The ‘50-30-20’ budget rule is a planning strategy that helps a person divide their income into categories that make it easy to plan for spending as well as saving.
In order to reach your financial goals, it is just as important to plan for how you spend your money, as it is making it.
Going by this rule, a person should spend up to 50% of their income on needs and obligations, 30% on their wants and the remaining 20% should go into savings.
Simon Muramira a finance chief explains that why this is important, is that a person is able to allocate their money respectively instead of spending it randomly.
Without a proper budget, it is possible to make money and not understand where it goes.
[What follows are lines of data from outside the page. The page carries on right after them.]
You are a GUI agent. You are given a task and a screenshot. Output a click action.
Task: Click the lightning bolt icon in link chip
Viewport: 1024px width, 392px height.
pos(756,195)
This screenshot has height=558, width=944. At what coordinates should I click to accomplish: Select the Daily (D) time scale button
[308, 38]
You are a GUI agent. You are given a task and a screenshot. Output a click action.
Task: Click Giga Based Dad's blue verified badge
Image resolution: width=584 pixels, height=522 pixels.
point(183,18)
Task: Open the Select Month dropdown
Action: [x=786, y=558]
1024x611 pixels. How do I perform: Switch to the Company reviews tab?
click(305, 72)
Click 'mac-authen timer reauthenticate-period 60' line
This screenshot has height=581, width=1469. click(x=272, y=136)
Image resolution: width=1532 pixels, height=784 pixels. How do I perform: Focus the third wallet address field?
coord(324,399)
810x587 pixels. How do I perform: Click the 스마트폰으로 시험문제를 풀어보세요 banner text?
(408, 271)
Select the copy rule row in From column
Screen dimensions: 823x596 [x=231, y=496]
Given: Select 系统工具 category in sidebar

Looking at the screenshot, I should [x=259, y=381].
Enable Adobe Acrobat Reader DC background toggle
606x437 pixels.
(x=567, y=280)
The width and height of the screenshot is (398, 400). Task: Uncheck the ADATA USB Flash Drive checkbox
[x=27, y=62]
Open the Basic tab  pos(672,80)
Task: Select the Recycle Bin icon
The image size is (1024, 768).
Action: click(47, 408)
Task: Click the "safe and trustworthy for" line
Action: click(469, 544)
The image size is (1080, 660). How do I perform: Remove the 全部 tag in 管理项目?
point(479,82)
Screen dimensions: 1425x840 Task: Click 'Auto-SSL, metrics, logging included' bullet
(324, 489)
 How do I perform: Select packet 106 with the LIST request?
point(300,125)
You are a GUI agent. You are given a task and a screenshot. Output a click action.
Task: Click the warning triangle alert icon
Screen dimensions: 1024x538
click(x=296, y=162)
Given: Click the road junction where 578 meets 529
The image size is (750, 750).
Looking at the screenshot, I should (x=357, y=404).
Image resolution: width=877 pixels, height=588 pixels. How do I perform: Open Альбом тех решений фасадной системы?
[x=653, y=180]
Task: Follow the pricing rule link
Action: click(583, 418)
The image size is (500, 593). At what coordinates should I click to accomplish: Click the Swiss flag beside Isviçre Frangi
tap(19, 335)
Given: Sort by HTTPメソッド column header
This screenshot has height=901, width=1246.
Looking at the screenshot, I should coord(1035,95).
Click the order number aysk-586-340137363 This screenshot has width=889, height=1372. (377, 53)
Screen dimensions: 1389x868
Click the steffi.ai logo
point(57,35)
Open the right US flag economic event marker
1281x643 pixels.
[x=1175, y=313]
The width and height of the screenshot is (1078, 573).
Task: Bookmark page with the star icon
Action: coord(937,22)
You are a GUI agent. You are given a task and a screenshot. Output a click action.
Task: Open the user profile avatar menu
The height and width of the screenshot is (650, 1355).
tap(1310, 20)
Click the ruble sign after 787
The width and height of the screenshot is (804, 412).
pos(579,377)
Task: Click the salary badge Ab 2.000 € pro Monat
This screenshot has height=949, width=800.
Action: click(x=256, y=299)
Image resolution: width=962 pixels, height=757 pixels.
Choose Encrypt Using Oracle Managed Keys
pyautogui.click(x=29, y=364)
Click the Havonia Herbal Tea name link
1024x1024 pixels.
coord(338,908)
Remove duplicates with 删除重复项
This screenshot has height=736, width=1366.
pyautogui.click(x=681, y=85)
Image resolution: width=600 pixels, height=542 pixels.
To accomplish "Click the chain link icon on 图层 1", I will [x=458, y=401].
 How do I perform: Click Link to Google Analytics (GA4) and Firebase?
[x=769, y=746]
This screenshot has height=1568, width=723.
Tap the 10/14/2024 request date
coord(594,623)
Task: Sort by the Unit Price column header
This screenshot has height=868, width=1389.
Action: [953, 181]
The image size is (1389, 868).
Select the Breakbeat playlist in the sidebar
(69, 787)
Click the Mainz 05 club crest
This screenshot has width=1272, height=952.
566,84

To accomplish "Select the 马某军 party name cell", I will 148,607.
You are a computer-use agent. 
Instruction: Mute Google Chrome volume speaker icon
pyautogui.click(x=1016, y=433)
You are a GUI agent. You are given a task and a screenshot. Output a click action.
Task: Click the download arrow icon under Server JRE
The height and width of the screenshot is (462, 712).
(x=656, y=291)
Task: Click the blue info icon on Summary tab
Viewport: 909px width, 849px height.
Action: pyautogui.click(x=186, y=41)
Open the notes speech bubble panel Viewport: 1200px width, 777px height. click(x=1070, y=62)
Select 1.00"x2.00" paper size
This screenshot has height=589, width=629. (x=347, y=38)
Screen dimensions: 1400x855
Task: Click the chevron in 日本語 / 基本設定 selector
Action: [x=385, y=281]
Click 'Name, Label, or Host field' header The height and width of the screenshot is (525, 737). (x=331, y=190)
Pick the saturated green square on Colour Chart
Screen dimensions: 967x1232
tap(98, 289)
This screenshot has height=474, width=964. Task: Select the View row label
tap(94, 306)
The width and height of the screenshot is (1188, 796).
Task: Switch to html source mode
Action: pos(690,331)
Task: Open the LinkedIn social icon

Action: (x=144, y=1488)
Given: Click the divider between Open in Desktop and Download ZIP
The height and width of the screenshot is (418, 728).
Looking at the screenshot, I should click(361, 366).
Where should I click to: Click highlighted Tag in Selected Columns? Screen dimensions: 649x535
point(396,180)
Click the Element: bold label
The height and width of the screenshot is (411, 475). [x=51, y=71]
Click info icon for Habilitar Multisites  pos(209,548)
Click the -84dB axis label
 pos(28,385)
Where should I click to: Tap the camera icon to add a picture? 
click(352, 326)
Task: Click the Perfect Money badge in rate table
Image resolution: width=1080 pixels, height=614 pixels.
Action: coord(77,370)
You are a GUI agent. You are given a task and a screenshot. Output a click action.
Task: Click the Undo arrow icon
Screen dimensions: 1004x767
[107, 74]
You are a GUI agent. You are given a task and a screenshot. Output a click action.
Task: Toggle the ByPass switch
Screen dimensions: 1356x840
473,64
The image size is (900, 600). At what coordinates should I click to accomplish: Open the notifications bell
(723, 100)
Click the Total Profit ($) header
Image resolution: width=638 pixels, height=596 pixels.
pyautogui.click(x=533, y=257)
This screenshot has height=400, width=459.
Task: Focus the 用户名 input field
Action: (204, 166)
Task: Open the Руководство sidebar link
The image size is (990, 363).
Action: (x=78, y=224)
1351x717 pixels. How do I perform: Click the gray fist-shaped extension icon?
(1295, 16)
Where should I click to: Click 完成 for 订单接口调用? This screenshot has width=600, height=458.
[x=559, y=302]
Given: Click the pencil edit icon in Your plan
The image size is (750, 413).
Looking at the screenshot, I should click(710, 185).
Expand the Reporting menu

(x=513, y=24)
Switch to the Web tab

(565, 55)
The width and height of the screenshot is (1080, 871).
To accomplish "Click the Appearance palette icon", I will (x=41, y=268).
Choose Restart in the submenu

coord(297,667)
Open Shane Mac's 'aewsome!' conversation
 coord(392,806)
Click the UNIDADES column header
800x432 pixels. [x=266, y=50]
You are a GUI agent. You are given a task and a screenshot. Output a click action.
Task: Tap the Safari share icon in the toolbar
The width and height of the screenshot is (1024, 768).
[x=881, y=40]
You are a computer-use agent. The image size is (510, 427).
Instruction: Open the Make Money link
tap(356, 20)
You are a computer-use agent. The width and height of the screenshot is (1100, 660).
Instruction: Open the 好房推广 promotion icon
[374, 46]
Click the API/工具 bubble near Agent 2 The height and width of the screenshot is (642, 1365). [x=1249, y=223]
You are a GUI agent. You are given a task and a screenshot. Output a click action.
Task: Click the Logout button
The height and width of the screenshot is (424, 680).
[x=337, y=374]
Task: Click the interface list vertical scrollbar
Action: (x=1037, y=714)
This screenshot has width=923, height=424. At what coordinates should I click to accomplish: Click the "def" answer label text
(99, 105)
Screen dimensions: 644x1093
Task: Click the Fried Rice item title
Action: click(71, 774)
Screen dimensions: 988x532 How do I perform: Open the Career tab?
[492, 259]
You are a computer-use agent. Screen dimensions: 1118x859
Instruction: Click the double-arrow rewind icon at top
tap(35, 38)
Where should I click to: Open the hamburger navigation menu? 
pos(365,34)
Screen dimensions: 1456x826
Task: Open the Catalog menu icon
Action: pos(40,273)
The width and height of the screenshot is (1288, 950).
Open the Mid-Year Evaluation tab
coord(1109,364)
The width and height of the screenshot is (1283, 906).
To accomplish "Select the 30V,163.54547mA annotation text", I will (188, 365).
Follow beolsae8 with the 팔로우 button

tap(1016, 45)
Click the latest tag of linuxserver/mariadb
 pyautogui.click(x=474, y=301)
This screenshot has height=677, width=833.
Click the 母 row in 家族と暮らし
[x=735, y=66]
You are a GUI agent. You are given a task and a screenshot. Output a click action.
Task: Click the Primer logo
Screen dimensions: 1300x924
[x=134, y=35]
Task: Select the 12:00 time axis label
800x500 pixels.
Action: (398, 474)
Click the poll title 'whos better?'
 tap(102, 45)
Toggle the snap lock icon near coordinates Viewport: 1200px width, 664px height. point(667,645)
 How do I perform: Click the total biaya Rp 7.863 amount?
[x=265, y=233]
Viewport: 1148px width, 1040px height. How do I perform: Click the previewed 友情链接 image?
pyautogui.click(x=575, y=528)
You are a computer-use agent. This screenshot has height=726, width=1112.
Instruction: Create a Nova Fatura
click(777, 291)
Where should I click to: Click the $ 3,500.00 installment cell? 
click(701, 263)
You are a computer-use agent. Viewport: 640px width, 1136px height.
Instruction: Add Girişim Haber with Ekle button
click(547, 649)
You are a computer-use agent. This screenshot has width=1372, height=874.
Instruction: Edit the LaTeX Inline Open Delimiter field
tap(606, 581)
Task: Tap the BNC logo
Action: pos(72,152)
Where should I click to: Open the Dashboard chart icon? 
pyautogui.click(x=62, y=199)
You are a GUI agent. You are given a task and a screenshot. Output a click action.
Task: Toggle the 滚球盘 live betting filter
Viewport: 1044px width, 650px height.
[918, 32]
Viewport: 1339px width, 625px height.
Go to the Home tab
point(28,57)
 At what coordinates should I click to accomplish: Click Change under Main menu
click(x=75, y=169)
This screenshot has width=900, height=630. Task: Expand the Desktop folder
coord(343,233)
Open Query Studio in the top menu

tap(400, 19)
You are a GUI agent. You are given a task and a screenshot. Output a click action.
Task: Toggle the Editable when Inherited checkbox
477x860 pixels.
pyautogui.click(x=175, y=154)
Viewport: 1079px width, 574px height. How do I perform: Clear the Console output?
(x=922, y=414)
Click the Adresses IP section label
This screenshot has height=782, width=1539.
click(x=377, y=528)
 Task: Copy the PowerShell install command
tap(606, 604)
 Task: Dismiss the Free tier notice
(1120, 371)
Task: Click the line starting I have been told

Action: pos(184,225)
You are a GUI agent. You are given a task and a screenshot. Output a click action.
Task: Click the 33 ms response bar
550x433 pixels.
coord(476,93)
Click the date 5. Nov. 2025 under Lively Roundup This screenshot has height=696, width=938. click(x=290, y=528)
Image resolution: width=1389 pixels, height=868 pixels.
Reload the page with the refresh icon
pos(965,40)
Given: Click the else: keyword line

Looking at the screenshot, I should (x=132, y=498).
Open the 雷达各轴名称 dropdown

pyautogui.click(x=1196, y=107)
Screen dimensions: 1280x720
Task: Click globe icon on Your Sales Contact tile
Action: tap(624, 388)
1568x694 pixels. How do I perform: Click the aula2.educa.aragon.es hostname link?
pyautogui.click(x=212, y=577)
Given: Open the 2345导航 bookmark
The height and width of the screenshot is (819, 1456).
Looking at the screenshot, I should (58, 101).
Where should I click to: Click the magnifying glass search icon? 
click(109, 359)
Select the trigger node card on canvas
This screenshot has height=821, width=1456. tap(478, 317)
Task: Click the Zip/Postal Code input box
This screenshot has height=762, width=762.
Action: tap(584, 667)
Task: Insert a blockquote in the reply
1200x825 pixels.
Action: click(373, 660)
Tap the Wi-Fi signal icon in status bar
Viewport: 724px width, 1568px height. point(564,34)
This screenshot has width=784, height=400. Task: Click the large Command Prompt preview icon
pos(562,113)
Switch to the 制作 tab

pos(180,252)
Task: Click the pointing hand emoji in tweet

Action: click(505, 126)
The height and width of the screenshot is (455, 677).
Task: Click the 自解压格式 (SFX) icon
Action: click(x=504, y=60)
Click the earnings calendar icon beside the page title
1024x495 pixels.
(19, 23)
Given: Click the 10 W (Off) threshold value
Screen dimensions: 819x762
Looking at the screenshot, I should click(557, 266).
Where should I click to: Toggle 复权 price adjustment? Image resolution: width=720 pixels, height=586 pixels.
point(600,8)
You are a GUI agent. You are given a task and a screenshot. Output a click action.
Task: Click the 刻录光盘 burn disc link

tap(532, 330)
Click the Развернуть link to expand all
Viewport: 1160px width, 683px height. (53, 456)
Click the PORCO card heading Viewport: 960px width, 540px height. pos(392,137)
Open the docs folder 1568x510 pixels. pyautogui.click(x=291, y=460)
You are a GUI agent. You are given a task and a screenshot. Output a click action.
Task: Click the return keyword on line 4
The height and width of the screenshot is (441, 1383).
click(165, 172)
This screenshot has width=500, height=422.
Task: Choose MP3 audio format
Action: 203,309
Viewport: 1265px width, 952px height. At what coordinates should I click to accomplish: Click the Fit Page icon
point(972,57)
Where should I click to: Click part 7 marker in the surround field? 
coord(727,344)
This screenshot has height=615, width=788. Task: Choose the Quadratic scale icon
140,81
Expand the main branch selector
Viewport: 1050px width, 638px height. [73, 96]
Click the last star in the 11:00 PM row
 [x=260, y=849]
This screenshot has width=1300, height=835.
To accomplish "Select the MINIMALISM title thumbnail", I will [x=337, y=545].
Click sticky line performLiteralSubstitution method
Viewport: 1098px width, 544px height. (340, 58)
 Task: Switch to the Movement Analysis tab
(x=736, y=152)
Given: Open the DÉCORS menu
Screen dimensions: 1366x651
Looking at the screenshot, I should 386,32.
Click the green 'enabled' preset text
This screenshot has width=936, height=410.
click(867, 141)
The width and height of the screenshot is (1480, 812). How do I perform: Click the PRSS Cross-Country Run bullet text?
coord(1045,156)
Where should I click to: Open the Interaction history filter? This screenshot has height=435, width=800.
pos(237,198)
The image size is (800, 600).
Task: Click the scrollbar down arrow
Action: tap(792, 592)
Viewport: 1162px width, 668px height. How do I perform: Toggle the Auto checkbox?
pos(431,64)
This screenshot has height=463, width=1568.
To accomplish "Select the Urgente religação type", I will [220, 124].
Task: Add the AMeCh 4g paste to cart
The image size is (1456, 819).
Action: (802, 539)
We need a budget to help us track our expenses, but also, to make sure we spend the proper sums in the desired places, he says.
According to Investopedia, this rule is a template that is intended to help individuals manage their money and save for emergencies and retirement.
50%: Needs
Needs are those bills that you absolutely must pay and are the things necessary for survival. These include rent or mortgage payments, car payments, groceries, insurance, health care, minimum debt payment, and utilities.
30%: Wants
Wants are all the things you spend money on that are not absolutely essential. This includes dinner and movies out, that new handbag, tickets to sporting events, vacations, and the latest electronic gadget.
20%: Savings
Finally, try to allocate 20% of your net income to savings and investments. This includes adding money to an emergency fund in a bank savings account and investing in the stock market. You should have at least three months of emergency savings on hand in case you lose your job or an unforeseen event occurs. After that, focus on retirement and meeting other financial goals down the road.
Why should you budget?
Valens Bikorimana a sales assistant shares that he normally budgets for his monthly income a month ahead. This he says enables him to plan into the future for what he should and shouldn’t spend on.
He says adapting himself to budgeting didn’t come easy, but after practising it for some time, he realised how easy it made his financial planning.
"Budgeting is important because it helps you track your income, how you spend it and what to save. It puts plan on paper, which makes it easy to visualise where you are and where you want to be in terms of your financial goals,” he explains.
Without a budget, it’s hard to control your spending, Muramira says; you spend on impulse and this in the end makes it hard to track your expenses or even save any money.
"Budgeting can help you make good financial decisions, because you are clear on what you earn, hence plan with in your means. Without planning, it’s very easy to find yourself in huge financial debt.”